In some cases it may be desirable or necessary to play the above video in an external application (i.e. in application other than the browser). You can do so
by clicking on the download button to the right of this text.

Known Issues

•	The current version may only produce faultless output files if the source/input file is an ANSI encoded file.
•	Automatic conversion of the input file from UTF-8 or other character sets to ANSI (or in future, Unicode) has not been implemented yet. This means that to reliably process an input file that is not encoded in an ANSI character set, it may be necessary to convert it manually into an ANSI encoded file first. This has to be performed in a third party application, for example, Notepad (aka the Windows Editor).
•	The entire user interface is still one, big, construction site.
•	The "Delete" Menu Item and Tool Bar Button will only delete the items in the Distinct Words and Keywords List Views, but not the text in other controls. Nonetheless, any text marked/highlighted as selected can be deleted in all controls by pressing the "Del" key on the keyboard.
•	The standard, Windows keyboard shortcuts Ctrl + C and Ctrl + V cannot be used to copy and insert text from and into the HTML Source File Combo Box.
•	To open the URL specified in the HTML Source File Combo Box in the integrated browser, the Open URL Menu Item in the View Menu or the corresponding button in the Button Tool Bar has to be used.
•	The integrated browser is not a current (i.e. year 2023) generation browser. Many pages, of websites that do not support older generation browsers, will not be displayed correctly and/or lead to numerous JavaScript errors.
•	The HTML/XML page that is open in the integrated browser can only be saved by means of the Save As Menu Item or Tool Bar Button.
•	When saving the HTML page in the integrated browser to disk, only the HTML source code, but no images, scripts, or style sheets, etc. are saved with it. Although this suffices to subsequently process the thus saved page/file, it will obviously not be displayed correctly in a browser.
•	The application can be closed without any warning/notification that one or more modified files haven't been saved.
•	The number of references/links in the "Num.
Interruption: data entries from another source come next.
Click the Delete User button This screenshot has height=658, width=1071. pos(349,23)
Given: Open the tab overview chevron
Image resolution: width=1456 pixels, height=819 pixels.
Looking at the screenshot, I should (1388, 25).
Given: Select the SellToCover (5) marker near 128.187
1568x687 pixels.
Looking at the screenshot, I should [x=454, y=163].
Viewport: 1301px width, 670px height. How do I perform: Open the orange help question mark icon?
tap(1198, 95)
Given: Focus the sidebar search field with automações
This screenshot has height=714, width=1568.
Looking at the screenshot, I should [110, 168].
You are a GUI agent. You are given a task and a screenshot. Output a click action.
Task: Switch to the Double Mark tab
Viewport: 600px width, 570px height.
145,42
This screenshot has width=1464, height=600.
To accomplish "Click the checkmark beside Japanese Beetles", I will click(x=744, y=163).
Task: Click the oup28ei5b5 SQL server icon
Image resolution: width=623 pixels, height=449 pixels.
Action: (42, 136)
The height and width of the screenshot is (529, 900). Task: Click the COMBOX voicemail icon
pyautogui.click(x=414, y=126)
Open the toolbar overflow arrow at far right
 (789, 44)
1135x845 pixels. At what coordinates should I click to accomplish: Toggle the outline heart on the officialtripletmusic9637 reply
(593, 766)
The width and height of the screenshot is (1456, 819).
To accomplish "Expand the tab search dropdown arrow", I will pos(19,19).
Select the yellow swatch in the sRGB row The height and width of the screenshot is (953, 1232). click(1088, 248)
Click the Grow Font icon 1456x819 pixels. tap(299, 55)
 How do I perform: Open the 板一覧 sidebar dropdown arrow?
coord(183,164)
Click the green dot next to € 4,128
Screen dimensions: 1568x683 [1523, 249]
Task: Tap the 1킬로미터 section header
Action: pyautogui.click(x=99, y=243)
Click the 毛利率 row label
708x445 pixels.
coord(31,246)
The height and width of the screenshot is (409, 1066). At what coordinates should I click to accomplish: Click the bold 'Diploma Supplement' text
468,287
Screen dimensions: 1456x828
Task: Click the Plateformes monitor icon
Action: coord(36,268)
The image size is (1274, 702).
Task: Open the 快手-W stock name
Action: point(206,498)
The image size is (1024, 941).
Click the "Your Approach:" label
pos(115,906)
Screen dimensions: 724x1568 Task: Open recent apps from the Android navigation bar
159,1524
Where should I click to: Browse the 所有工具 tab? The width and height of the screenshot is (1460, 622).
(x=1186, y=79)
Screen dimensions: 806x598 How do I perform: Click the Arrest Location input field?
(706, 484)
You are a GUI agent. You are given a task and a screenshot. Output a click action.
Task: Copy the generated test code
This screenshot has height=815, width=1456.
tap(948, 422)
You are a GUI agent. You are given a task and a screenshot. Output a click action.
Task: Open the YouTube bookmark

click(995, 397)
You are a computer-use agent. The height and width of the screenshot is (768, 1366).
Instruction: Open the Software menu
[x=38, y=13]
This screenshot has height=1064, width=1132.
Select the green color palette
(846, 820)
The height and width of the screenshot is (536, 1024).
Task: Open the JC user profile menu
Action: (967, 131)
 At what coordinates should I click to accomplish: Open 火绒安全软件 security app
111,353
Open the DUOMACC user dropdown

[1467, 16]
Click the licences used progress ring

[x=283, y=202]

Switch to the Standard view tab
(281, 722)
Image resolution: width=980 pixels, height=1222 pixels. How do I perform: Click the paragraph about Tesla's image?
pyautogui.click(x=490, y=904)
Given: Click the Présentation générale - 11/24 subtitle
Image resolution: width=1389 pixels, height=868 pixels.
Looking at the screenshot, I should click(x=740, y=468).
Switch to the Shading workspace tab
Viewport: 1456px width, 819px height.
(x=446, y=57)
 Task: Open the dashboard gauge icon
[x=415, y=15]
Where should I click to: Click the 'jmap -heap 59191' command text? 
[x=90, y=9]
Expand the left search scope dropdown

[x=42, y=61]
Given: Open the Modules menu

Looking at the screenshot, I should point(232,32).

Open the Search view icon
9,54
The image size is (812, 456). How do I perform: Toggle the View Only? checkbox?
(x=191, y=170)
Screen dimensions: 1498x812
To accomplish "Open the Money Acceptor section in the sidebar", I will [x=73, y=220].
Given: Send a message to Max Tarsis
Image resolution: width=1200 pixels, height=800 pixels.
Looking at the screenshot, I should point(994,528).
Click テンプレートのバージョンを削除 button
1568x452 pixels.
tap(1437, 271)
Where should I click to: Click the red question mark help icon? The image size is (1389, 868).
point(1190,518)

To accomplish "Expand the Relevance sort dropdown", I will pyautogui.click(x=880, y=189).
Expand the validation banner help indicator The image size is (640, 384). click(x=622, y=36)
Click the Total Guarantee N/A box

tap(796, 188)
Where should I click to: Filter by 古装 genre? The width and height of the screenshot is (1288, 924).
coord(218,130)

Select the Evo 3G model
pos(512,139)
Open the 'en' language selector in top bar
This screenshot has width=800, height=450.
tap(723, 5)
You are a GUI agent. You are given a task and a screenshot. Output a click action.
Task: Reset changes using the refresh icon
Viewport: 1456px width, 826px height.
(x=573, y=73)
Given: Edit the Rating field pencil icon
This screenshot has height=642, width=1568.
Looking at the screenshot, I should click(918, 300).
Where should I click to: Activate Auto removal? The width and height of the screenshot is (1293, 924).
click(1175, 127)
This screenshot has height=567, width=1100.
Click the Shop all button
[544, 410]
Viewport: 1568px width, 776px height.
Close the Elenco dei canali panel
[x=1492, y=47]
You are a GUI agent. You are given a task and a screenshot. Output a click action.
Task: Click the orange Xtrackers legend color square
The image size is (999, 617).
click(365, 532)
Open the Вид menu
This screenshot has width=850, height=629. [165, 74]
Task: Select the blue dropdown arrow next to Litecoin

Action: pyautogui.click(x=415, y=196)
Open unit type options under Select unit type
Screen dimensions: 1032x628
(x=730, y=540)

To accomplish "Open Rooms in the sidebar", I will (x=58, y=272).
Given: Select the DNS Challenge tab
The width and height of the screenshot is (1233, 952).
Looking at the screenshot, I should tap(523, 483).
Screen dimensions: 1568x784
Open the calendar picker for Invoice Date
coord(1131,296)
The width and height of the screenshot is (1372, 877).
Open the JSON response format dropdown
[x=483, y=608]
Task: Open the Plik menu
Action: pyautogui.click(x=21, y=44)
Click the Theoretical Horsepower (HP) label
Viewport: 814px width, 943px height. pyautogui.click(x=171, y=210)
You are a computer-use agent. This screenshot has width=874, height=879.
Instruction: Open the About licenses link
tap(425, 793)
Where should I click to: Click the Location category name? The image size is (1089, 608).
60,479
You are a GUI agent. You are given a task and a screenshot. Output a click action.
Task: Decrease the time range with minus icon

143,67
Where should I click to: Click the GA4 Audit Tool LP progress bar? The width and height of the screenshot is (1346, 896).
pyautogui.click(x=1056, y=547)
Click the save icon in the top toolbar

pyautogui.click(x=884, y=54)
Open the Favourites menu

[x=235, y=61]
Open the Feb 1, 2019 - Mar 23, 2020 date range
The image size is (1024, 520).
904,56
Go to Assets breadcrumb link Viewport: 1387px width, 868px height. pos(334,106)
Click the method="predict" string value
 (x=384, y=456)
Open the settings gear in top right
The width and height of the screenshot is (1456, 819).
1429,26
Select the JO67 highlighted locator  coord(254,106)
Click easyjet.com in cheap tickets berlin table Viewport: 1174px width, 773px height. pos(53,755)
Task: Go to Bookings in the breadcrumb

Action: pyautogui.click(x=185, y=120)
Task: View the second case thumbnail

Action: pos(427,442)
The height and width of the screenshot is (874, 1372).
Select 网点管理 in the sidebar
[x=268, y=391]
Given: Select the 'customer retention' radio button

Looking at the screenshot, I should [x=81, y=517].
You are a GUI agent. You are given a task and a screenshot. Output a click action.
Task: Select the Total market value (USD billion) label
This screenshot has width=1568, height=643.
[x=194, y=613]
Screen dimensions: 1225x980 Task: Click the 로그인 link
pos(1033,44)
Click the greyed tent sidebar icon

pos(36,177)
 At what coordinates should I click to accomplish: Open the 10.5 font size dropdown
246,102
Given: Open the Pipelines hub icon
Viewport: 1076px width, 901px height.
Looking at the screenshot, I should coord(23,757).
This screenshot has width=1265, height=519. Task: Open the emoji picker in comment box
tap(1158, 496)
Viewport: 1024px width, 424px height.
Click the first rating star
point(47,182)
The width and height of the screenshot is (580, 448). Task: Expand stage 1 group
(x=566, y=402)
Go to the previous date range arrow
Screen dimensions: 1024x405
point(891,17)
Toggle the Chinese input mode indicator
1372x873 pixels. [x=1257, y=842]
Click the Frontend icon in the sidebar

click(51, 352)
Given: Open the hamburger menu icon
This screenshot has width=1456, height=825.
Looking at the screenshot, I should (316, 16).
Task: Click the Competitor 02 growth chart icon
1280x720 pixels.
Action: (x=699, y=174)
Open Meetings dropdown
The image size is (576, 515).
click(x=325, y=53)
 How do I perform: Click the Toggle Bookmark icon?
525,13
Link Targets" column of the Keywords List View are not updated.
•	The offsets of the logged tag positions aren't correct.
•	and, presumably many more we haven't found yet or simply omitted in this list.

Footnotes

*1	... or TagStripper, or TagBuster, or ? We haven't decided on a final product name yet and you are welcome to make suggestions.
*2	Actually, the Hyper Text Markup Language (HTML) is a Extensible Markup Language (XML) implementation, and therefore a sub-set of XML. So, strictly speaking, the HTMLStripper is really a XML stripper.